PROVIDED DATA:
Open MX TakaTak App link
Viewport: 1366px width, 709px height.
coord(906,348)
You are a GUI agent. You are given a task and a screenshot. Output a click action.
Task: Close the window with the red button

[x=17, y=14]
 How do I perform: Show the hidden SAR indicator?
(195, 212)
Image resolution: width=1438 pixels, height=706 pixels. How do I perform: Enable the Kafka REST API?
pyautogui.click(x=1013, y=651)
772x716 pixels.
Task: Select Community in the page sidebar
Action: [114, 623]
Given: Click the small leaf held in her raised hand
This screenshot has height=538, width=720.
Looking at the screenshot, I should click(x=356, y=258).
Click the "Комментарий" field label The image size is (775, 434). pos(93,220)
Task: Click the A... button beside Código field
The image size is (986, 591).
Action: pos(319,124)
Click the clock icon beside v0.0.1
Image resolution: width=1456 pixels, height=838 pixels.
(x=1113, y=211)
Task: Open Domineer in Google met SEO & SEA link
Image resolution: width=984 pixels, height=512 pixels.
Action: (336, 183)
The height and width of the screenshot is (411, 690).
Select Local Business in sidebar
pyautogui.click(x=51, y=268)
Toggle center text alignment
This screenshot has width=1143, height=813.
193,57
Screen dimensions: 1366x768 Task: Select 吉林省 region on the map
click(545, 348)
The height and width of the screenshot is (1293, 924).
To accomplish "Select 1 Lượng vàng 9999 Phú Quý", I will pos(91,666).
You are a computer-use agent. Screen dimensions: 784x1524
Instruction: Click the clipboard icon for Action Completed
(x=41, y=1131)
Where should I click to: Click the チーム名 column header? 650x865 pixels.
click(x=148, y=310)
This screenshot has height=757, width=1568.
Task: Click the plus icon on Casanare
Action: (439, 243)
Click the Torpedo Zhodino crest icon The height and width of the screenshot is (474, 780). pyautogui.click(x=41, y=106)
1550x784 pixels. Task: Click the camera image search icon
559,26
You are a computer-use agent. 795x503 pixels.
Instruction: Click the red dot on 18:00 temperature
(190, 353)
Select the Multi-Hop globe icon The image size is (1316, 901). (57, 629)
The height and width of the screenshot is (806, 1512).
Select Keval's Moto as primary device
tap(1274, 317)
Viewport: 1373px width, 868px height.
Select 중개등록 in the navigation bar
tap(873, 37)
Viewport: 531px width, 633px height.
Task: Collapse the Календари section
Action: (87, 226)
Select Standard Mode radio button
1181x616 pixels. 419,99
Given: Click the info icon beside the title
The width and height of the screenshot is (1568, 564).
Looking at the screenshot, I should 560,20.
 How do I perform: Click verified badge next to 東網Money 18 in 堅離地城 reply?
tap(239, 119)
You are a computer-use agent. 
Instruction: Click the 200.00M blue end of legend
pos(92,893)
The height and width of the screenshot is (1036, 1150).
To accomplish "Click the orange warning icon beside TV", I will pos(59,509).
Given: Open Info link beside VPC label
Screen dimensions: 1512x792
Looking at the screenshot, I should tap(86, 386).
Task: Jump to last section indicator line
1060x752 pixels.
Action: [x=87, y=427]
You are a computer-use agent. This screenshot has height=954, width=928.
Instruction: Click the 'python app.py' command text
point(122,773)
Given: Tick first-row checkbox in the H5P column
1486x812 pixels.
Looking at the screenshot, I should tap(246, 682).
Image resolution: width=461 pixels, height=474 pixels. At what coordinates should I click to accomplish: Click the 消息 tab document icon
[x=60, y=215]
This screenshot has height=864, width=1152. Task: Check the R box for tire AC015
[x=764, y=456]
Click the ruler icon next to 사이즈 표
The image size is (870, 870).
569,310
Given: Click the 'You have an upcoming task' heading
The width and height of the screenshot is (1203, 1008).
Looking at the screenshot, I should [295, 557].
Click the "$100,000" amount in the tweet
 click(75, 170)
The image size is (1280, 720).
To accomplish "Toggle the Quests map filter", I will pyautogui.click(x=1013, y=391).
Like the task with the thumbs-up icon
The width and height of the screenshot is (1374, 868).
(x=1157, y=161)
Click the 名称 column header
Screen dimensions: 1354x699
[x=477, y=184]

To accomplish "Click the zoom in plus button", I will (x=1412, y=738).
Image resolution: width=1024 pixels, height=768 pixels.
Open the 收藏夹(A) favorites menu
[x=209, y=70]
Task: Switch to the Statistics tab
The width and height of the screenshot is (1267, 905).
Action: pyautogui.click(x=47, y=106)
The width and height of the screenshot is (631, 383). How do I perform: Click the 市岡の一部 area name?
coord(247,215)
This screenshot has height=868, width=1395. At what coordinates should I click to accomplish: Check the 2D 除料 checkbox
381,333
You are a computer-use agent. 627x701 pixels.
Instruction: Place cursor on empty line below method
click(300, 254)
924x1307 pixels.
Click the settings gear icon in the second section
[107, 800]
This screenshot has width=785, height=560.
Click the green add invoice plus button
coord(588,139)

TASK PROMPT: Everything in the listing should be written out exactly.

EXERCISE SOLUTION:
Open MX TakaTak App link
Viewport: 1366px width, 709px height.
coord(906,348)
You are a GUI agent. You are given a task and a screenshot. Output a click action.
Task: Close the window with the red button

[x=17, y=14]
 How do I perform: Show the hidden SAR indicator?
(195, 212)
Image resolution: width=1438 pixels, height=706 pixels. How do I perform: Enable the Kafka REST API?
pyautogui.click(x=1013, y=651)
772x716 pixels.
Task: Select Community in the page sidebar
Action: [114, 623]
Given: Click the small leaf held in her raised hand
This screenshot has height=538, width=720.
Looking at the screenshot, I should click(x=356, y=258).
Click the "Комментарий" field label The image size is (775, 434). pos(93,220)
Task: Click the A... button beside Código field
The image size is (986, 591).
Action: pos(319,124)
Click the clock icon beside v0.0.1
Image resolution: width=1456 pixels, height=838 pixels.
(x=1113, y=211)
Task: Open Domineer in Google met SEO & SEA link
Image resolution: width=984 pixels, height=512 pixels.
Action: (336, 183)
The height and width of the screenshot is (411, 690).
Select Local Business in sidebar
pyautogui.click(x=51, y=268)
Toggle center text alignment
This screenshot has width=1143, height=813.
193,57
Screen dimensions: 1366x768 Task: Select 吉林省 region on the map
click(545, 348)
The height and width of the screenshot is (1293, 924).
To accomplish "Select 1 Lượng vàng 9999 Phú Quý", I will pos(91,666).
You are a computer-use agent. Screen dimensions: 784x1524
Instruction: Click the clipboard icon for Action Completed
(x=41, y=1131)
Where should I click to: Click the チーム名 column header? 650x865 pixels.
click(x=148, y=310)
This screenshot has height=757, width=1568.
Task: Click the plus icon on Casanare
Action: (439, 243)
Click the Torpedo Zhodino crest icon The height and width of the screenshot is (474, 780). pyautogui.click(x=41, y=106)
1550x784 pixels. Task: Click the camera image search icon
559,26
You are a computer-use agent. 795x503 pixels.
Instruction: Click the red dot on 18:00 temperature
(190, 353)
Select the Multi-Hop globe icon The image size is (1316, 901). (57, 629)
The height and width of the screenshot is (806, 1512).
Select Keval's Moto as primary device
tap(1274, 317)
Viewport: 1373px width, 868px height.
Select 중개등록 in the navigation bar
tap(873, 37)
Viewport: 531px width, 633px height.
Task: Collapse the Календари section
Action: (87, 226)
Select Standard Mode radio button
1181x616 pixels. 419,99
Given: Click the info icon beside the title
The width and height of the screenshot is (1568, 564).
Looking at the screenshot, I should 560,20.
 How do I perform: Click verified badge next to 東網Money 18 in 堅離地城 reply?
tap(239, 119)
You are a computer-use agent. 
Instruction: Click the 200.00M blue end of legend
pos(92,893)
The height and width of the screenshot is (1036, 1150).
To accomplish "Click the orange warning icon beside TV", I will pos(59,509).
Given: Open Info link beside VPC label
Screen dimensions: 1512x792
Looking at the screenshot, I should tap(86, 386).
Task: Jump to last section indicator line
1060x752 pixels.
Action: [x=87, y=427]
You are a computer-use agent. This screenshot has height=954, width=928.
Instruction: Click the 'python app.py' command text
point(122,773)
Given: Tick first-row checkbox in the H5P column
1486x812 pixels.
Looking at the screenshot, I should tap(246, 682).
Image resolution: width=461 pixels, height=474 pixels. At what coordinates should I click to accomplish: Click the 消息 tab document icon
[x=60, y=215]
This screenshot has height=864, width=1152. Task: Check the R box for tire AC015
[x=764, y=456]
Click the ruler icon next to 사이즈 표
The image size is (870, 870).
569,310
Given: Click the 'You have an upcoming task' heading
The width and height of the screenshot is (1203, 1008).
Looking at the screenshot, I should [295, 557].
Click the "$100,000" amount in the tweet
 click(75, 170)
The image size is (1280, 720).
To accomplish "Toggle the Quests map filter", I will pyautogui.click(x=1013, y=391).
Like the task with the thumbs-up icon
The width and height of the screenshot is (1374, 868).
(x=1157, y=161)
Click the 名称 column header
Screen dimensions: 1354x699
[x=477, y=184]

To accomplish "Click the zoom in plus button", I will (x=1412, y=738).
Image resolution: width=1024 pixels, height=768 pixels.
Open the 收藏夹(A) favorites menu
[x=209, y=70]
Task: Switch to the Statistics tab
The width and height of the screenshot is (1267, 905).
Action: pyautogui.click(x=47, y=106)
The width and height of the screenshot is (631, 383). How do I perform: Click the 市岡の一部 area name?
coord(247,215)
This screenshot has height=868, width=1395. At what coordinates should I click to accomplish: Check the 2D 除料 checkbox
381,333
You are a computer-use agent. 627x701 pixels.
Instruction: Place cursor on empty line below method
click(300, 254)
924x1307 pixels.
Click the settings gear icon in the second section
[107, 800]
This screenshot has width=785, height=560.
Click the green add invoice plus button
coord(588,139)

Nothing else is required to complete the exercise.